Keywords: Alzheimer's disease, β-amyloid accumulation, cerebral blood flow, florbetapir PET, mild cognitive impairment, standardized uptake value ratio
Introduction
Positron emission tomography (PET) imaging has contributed to our understanding of Alzheimer's disease (AD). In recent years, radioligands binding specifically to fibrillar amyloid-β (Aβ) have been successfully applied.1 The radioligands have enabled in vivo detection of amyloid deposits2, 3, 4, 5 and have been implemented in clinical research including longitudinal amyloid imaging such as in the Alzheimer's Disease Neuroimaging Initiative (ADNI) or in the Australian Imaging Biomarkers and Lifestyle study.6, 7 Importantly, cross-sectional results indicate that the prevalence of high amyloid binding is 15% to 25% in cognitively normal (CN) elderly controls, 50% to 70% in patients with mild cognitive impairment (MCI), and 85% to 95% in those with probable AD.8, 9, 10, 11 The findings suggest that the process of amyloid accumulation starts several years before clinical onset, is slow and gradual with only a few per cent annual increase in amyloid burden.12 For example, findings using the radioligand [11C]PIB indicate an annual change in standardized uptake value ratio (SUVR) units of about 0.025 to 0.050 (i.e., 2% to 5%) in MCI and AD patients.6, 8, 9 However, the accumulation appears to taper off around the time of clinical diagnosis. Whereas some longitudinal studies have reported slight further increases in clinical AD for baseline positive patients6, 8, 13, 14 others have not been able to do so.9, 10, 15
For treatment of AD, there is a large unmet medical need for disease-modifying drugs. Clinical development of such drugs rely on biomarker data showing drug effect on the underlying pathology. In particular, studies on disease modifiers acting directly or circuitously on the amyloid pathway have made use of serial, longitudinal amyloid imaging to monitor and compare the rate of amyloid accumulation between actively treated and placebo groups of patients.14, 16, 17 For the purpose of future drug development, a good understanding of the expected accumulation rate in untreated patients is of key importance.
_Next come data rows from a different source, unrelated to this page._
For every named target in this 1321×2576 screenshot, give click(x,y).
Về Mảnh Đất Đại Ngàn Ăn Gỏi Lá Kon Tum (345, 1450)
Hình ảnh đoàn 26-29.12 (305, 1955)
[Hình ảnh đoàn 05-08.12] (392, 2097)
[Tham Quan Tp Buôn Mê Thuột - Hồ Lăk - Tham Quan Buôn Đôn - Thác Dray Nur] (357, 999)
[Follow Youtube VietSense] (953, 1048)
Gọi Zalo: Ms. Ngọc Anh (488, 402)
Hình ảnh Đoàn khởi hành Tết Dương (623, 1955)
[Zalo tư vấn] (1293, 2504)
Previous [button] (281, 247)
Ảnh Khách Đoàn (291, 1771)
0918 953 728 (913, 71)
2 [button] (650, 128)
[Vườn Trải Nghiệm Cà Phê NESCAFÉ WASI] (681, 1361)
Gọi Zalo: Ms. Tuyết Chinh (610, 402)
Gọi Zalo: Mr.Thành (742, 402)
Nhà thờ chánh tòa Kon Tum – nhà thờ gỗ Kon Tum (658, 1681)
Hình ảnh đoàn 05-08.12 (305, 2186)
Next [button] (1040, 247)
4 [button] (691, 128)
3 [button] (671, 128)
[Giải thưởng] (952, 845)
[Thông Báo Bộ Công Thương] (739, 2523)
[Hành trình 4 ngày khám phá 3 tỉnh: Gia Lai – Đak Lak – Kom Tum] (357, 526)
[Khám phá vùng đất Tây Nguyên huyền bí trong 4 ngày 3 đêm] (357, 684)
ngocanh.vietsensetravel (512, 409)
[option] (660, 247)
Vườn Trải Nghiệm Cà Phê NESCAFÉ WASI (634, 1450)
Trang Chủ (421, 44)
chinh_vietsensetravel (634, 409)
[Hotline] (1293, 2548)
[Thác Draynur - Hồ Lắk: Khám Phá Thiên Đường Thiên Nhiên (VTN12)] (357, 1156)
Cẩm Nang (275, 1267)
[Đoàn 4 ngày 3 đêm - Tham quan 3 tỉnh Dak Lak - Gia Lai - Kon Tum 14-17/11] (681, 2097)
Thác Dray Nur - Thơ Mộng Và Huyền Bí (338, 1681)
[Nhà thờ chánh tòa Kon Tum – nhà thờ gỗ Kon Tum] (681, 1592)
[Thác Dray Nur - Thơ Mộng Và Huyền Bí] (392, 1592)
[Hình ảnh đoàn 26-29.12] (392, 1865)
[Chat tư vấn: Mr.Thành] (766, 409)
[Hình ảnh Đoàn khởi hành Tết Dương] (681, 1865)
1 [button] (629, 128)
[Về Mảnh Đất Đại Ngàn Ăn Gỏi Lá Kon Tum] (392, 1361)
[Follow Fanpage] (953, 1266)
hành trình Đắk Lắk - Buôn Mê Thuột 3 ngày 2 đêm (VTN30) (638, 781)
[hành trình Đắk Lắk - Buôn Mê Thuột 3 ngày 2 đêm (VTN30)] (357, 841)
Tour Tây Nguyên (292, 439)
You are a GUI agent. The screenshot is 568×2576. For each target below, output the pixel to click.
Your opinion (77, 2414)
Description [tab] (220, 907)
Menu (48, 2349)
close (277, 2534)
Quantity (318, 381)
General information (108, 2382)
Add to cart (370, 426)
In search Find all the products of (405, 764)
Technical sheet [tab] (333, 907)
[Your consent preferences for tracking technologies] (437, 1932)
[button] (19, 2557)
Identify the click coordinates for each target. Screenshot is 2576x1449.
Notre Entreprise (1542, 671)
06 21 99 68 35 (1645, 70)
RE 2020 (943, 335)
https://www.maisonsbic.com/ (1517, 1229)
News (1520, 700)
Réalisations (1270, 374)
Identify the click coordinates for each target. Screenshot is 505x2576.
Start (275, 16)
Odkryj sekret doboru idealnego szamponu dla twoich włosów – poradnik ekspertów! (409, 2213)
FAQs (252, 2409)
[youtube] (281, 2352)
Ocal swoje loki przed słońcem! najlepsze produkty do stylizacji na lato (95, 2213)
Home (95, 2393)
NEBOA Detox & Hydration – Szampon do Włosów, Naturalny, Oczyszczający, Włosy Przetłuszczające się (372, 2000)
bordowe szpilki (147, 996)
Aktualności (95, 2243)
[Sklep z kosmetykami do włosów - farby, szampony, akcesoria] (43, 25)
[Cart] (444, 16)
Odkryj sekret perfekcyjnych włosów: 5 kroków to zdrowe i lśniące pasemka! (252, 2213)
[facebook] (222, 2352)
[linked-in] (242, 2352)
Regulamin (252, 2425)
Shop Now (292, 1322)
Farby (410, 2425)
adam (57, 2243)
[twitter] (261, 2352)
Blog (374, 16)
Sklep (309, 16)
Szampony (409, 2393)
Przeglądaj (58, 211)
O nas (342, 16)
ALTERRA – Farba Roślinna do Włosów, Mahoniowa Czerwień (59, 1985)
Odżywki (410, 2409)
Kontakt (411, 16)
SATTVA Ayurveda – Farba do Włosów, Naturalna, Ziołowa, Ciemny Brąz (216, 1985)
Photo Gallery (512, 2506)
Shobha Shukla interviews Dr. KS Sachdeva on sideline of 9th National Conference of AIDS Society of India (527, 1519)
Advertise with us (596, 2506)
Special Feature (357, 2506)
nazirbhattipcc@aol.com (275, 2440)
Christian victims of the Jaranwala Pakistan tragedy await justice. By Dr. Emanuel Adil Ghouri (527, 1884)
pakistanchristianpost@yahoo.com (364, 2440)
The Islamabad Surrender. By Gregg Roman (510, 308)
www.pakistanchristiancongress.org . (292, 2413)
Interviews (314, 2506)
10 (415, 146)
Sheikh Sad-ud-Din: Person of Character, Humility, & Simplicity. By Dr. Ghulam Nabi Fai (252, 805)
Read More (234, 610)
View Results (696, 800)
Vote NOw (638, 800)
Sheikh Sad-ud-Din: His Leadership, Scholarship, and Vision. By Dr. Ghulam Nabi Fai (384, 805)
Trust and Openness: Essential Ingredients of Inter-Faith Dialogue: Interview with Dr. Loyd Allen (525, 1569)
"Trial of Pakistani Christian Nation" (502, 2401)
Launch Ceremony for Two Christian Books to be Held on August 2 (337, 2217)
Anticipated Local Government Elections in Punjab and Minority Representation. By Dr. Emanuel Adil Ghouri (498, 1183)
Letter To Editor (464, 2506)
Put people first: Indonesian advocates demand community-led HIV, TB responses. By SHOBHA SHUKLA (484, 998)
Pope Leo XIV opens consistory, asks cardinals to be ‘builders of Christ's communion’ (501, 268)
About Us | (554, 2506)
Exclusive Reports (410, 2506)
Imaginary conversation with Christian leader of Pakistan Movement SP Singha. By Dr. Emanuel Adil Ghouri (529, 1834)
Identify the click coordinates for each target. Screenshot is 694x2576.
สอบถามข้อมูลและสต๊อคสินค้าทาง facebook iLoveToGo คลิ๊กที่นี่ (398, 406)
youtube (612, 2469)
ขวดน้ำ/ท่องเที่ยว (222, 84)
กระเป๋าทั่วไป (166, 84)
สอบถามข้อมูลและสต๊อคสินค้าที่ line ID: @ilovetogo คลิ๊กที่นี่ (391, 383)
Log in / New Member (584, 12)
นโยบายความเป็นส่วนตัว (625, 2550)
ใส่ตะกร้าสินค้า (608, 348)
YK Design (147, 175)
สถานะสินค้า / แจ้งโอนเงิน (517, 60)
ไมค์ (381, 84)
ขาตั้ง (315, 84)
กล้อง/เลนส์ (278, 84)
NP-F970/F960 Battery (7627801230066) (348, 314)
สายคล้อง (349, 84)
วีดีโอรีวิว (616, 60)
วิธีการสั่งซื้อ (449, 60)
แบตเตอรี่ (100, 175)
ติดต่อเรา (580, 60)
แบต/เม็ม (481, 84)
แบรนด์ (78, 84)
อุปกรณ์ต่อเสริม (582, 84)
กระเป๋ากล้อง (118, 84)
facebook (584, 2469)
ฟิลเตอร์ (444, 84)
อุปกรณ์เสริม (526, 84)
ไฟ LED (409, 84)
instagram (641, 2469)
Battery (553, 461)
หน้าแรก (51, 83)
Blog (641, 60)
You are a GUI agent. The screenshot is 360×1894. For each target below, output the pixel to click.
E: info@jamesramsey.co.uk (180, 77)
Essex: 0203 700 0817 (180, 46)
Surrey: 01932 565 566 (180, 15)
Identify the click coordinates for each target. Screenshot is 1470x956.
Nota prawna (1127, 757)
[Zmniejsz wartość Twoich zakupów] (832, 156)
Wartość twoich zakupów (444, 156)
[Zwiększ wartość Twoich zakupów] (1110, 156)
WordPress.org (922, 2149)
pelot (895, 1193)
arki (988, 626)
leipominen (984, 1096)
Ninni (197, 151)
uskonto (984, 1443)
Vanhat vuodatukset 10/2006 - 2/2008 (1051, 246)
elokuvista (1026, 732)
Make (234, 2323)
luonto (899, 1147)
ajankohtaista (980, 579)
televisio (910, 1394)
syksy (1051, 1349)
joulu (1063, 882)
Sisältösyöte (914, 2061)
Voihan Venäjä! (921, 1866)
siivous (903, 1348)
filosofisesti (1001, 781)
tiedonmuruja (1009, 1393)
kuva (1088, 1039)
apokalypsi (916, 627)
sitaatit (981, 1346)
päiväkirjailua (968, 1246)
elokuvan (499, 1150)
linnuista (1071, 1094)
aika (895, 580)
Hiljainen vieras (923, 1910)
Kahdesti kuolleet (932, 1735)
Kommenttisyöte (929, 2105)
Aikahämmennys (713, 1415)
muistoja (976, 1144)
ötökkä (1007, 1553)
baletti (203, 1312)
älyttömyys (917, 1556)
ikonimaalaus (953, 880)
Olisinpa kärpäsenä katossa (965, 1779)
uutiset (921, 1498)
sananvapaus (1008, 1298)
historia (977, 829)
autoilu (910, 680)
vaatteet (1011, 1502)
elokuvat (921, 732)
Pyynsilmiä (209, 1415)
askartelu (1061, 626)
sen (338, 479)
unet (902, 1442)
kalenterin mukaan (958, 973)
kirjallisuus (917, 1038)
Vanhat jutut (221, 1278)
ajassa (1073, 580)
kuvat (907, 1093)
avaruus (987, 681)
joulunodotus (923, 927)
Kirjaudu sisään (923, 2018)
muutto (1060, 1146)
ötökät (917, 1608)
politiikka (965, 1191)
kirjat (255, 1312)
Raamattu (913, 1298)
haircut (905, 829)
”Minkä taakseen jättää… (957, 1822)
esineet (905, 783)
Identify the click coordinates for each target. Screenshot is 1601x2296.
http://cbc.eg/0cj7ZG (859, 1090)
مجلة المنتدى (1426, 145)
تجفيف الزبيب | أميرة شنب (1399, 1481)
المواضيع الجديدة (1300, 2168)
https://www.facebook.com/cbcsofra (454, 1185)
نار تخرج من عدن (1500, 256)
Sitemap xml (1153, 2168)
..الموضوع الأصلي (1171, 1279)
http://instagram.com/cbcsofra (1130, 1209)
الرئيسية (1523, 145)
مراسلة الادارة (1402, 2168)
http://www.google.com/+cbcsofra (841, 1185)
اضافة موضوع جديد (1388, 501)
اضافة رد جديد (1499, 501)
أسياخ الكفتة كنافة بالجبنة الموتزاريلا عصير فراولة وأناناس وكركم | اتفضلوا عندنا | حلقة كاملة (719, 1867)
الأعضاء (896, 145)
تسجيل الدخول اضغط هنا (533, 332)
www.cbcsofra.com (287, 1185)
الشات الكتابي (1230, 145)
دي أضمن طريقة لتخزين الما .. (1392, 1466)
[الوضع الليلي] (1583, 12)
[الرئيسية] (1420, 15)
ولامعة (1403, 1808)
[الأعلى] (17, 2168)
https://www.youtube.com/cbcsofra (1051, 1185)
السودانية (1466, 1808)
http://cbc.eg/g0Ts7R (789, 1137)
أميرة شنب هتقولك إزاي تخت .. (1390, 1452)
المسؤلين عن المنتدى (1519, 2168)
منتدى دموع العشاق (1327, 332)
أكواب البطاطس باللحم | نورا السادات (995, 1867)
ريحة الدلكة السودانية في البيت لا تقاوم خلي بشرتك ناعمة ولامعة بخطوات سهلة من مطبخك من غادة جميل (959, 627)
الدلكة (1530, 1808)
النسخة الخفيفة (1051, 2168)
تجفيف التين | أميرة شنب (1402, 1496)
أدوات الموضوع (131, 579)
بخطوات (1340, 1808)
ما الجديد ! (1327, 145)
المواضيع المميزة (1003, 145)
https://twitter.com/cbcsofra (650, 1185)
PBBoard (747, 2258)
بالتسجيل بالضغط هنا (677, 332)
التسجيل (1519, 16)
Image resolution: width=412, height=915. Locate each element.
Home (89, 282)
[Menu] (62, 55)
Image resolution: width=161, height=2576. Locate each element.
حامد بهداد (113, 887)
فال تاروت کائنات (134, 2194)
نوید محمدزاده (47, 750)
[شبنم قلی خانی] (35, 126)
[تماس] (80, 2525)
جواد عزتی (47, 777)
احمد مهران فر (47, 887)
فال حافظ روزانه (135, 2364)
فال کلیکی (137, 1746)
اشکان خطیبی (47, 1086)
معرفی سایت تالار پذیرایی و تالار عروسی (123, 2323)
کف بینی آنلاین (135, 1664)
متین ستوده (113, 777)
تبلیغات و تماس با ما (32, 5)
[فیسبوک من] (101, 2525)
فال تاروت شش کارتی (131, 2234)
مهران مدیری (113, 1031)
The typical acquisition protocol used for clinical amyloid PET imaging is a short (10 to 30 minutes) interval initiated several minutes (typically at least 50 minutes for 18F tracers) after radioligand injection.18, 19 This approach provides data for calculation of the SUVR between amyloid-rich target regions and an amyloid-free reference region. In the standard quantification procedure, the regional radioactivity concentration is first converted to standardized uptake values (SUVs) typically by a global normalization involving a division with total injected radioactivity and multiplication with body weight. Then, the ratio between target and reference regions is calculated to obtain regional SUVRs. The reference region is typically the cerebellar gray matter, the whole cerebellum, or a white matter dominated region (e.g., brain stem or centrum semiovale). The timing of the PET acquisition corresponds to the quasi-steady-state (secular or transient equilibrium) phase of radioligand binding (Figure 1).20, 21 This phase is characterized by a gradual wash-out of radioactivity from both target and reference regions and the time curve for the ratio of radioactivity between target and reference regions is almost stable though with a slight positive slope for several radioligands.22, 23, 24, 25, 26
The SUVR value is viewed as an index for specific binding and its proportionality to the distribution volume ratio (DVR), obtained using fully quantitative PET acquisition and analysis, has been shown for several amyloid radioligands.22, 23, 24, 26 However, the quasi-steady-state SUVR values are biased in the sense that they overestimate DVR as the time window of acquisition occurs after the peak time of specific binding.20, 27 For amyloid radioligands, the overestimation by quasi-steady-state SUVR has been estimated to be 30% to 70%.22, 23, 24, 26
A further property of the quasi-steady-state SUVR value is that the overestimation is sensitive to absolute or relative changes in regional cerebral blood flow (rCBF). For amyloid imaging, such an effect has recently been suggested from recent experimental data with [11C]PIB, showing an unexpected overall longitudinal decrease of amyloid load in a group untreated AD patients when using quasi-steady-state SUVR for quantification.28 Moreover, the effect was further evaluated in the same study through the use of simulations.28 In case of quasi-steady-state SUVR, this effect is such that the overestimation is larger when rCBF in the target areas is reduced compared with the reference region.28 This effect is a concern since reduced rCBF is a core feature of AD pathophysiology.29, 30 Longitudinal monitoring of SUVR values for amyloid load may thus be influenced by changes in rCBF. In contrast, changes in rCBF do not appear to have a significant effect on DVR values estimated using nonlinear modeling or graphical analysis.28 In summary, quasi-steady-state SUVR can be understood as a composite value consisting of an amyloid load- (specific binding) dependent component and a rCBF-dependent component. Though the rCBF-dependent component may be small it may anyhow influence longitudinal amyloid imaging by confounding estimates of the potential increase in amyloid plaque load when gradual changes in rCBF occur such as after clinical AD diagnosis.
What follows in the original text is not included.